In compound (I), the [Co(NH3)6]3+ cations lie on centres of inversion, with an approximately regular octahedral coordination geometry about Co1 (Table 1). There are three crystallographically distinct para-fluorobenzoate anions: one (containing atom F1) lies on a general position, and two (containing atoms F2 and F3) lie on twofold axes. The bond distances and angles in each case are unremarkable. The dihedral angles between the least-squares plane through the six C atoms of the phenyl ring and the plane of the carboxylate group are 8.6 (1), 13.4 (1) and 2.1 (1)° in the three distinct moieties, respectively. Similar near-planar geometry is observed for para-fluorobenzoate or para-fluorobenzoic acid in the relatively small number of crystal structures reported previously. Of 11 examples in the Cambridge Structural Database (November 2004 release plus 2 updates; Allen, 2002), the maximum dihedral angle is ca 18° in the CuII complex salt [Cu(NH2(CH2)2NH(CH2)2OH)2](FC6H4CO2)2 (Qu et al., 2004).
The [Co(NH3)6]3+ cations in (I) are arranged into layers parallel to the ac plane, lying at y = 1/4 and y = 3/4. The C4 axes of the cations lie approximately perpendicular to the layer planes (Fig. 2). The Na+ cations and water molecules also lie within these layers, so that the hydrophobic and charged portions of the structure are segregated. The FC6H4CO2− anions display essentially two modes of interaction with the [Co(NH3)6]3+ anions, namely edge-to-face and vertex-to-face (Fig. 3).

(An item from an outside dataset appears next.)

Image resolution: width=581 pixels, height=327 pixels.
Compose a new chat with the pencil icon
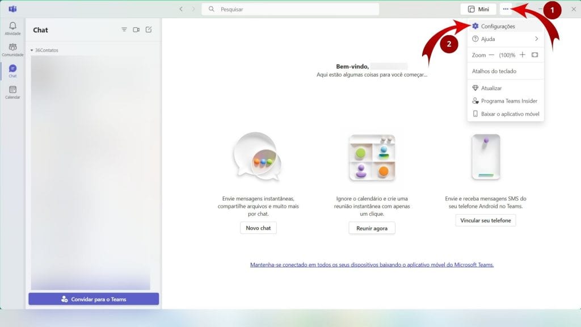pos(149,30)
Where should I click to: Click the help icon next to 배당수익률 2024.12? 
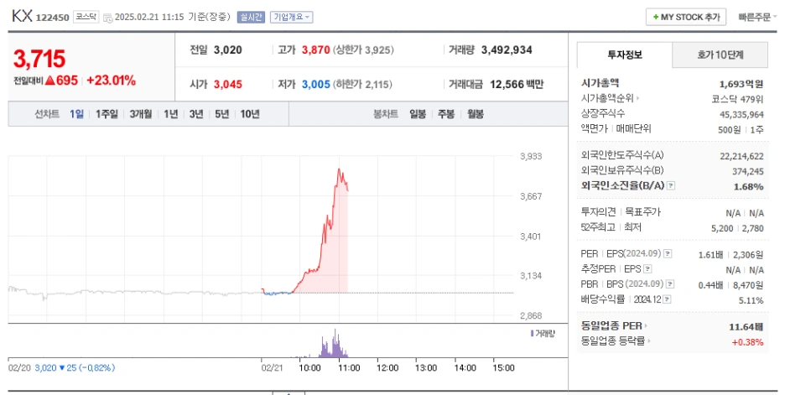[667, 299]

In the first crystallographically distinct anion (containing atoms O1 and O2), the CO2− group forms an edge-to-face interaction with a neighbouring [Co(NH3)6]3+ cation [N1—H11···O1iii, N2—H21···O2iii and N3—H31···O2iii; symmetry code (iii) x, y, z − 1; Table 2]. One O atom of the same CO2− group (O1) also forms a vertex-to-face interaction with a second [Co(NH3)6]3+ cation, in which all three N···O contacts are of comparable magnitude [N1—H13···O1ii, N2—H23···O1 and N3—H32···O1ii; symmetry code (ii) 1/2 − x, 1/2 − y, 1 − z]. Atom O2 also forms two opposing corners in the basal plane of the square-pyramidal twofold symmetric coordination environment of Na1 (Table 1). In the other two crystallographically distinct FC6H4CO2− anions, the two O atoms of each CO2− group form identical interactions (related by twofold rotation axes). In the first anion, atom O3 forms a vertex-to-face interaction comprising one clear non-hydrogen-bonded N···O contact [N2···O3 3.4419 (16) Å], one intermediate N···O contact with a bent N—H···O geometry [N3···O3 3.1548 (16) Å and N3—H33···O3 122 (2)°], and one clear hydrogen bond (N1—H12···O3ii; Table 2). The same O atom also forms the remaining two corners of the basal plane around Na1. In the second anion, atom O4 forms a more symmetrical vertex-to-face interaction with [Co(NH3)6]3+, comprising two clear hydrogen bonds (N2—H22···O4 and N3—H33···O4ii; Table 2) and one longer bent N—H···O contact [N1···H12 2.9533 (15) Å and N1—H12···O4 103 (1)°].
In projection onto the plane of a single layer (Fig. 4), the [Co(NH3)6]3+ cations of (I) form an approximate primitive rectangular arrangement of dimensions ca 6.5 × 7.5 Å. The shorter side of the rectangular arrangement is formed by [Co(NH3)6]3+ cations linked via the anions containing atoms O1 and O2, and the longer sides of the rectangles are linked by anions containing atoms O3 and O4. The centres of these rectangles are occupied by Na+ ions. The axial coordination site of Na1 is occupied by a water molecule, which forms O—H···O hydrogen bonds to atom O4 (Table 2). The [NaO5] square pyramids are situated so that the axial water molecules lie on twofold axes and point into the centres of the layers. Between layers, the phenyl rings of the FC6H4CO2− anions interdigitate in an edge-to-face manner similar to that observed in p-FC6H4NH3+X− (X is Br or I), for example (Klebe et al., 1983).
The structure of (I) is closely comparable with that of the benzoate salt Na[Co(NH3)6](C6H5CO2)4·H2O (Sharma et al., 2005). The layers in the ac plane are essentially identical in both cases, but the structure of (I) expands by ca 1 Å along the b direction to accommodate the fluoro-substituents. This demonstrates that fluorination of the benzoate anion in the para-position has no significant influence on its second-sphere interactions with [Co(NH3)6]3+, and minimal influence on the gross crystal structure.